(Material for this exercise Opens)

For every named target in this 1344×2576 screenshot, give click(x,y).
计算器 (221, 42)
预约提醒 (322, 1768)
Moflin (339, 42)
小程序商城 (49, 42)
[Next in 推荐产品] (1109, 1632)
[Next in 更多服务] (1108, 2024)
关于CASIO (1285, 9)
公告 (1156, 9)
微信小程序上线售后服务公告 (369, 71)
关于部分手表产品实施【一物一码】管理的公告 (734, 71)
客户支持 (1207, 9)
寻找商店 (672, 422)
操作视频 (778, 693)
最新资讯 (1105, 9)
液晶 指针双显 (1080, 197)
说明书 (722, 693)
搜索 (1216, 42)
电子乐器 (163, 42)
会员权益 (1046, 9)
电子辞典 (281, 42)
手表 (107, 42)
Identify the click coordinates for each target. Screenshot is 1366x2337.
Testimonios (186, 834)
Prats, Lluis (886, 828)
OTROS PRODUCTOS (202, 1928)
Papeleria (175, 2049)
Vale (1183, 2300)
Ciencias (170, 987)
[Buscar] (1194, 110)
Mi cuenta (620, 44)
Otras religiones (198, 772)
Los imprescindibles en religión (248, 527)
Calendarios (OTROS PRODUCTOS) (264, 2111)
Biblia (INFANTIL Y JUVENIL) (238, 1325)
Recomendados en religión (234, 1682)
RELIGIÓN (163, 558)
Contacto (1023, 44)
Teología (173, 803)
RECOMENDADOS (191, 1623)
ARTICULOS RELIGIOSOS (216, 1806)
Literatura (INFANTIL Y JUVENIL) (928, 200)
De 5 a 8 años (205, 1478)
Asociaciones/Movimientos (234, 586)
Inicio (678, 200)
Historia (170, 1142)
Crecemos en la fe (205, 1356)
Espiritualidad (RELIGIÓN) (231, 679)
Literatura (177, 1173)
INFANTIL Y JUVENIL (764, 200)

(Material for this exercise Closes)

Transcribe, exactly as written, all lines of the entries above from the first to the one containing "Identify the click", and no more.

**Result**
For every named target in this 1344×2576 screenshot, give click(x,y).
计算器 (221, 42)
预约提醒 (322, 1768)
Moflin (339, 42)
小程序商城 (49, 42)
[Next in 推荐产品] (1109, 1632)
[Next in 更多服务] (1108, 2024)
关于CASIO (1285, 9)
公告 (1156, 9)
微信小程序上线售后服务公告 (369, 71)
关于部分手表产品实施【一物一码】管理的公告 (734, 71)
客户支持 (1207, 9)
寻找商店 (672, 422)
操作视频 (778, 693)
最新资讯 (1105, 9)
液晶 指针双显 (1080, 197)
说明书 (722, 693)
搜索 (1216, 42)
电子乐器 (163, 42)
会员权益 (1046, 9)
电子辞典 (281, 42)
手表 (107, 42)
Identify the click coordinates for each target. Screenshot is 1366x2337.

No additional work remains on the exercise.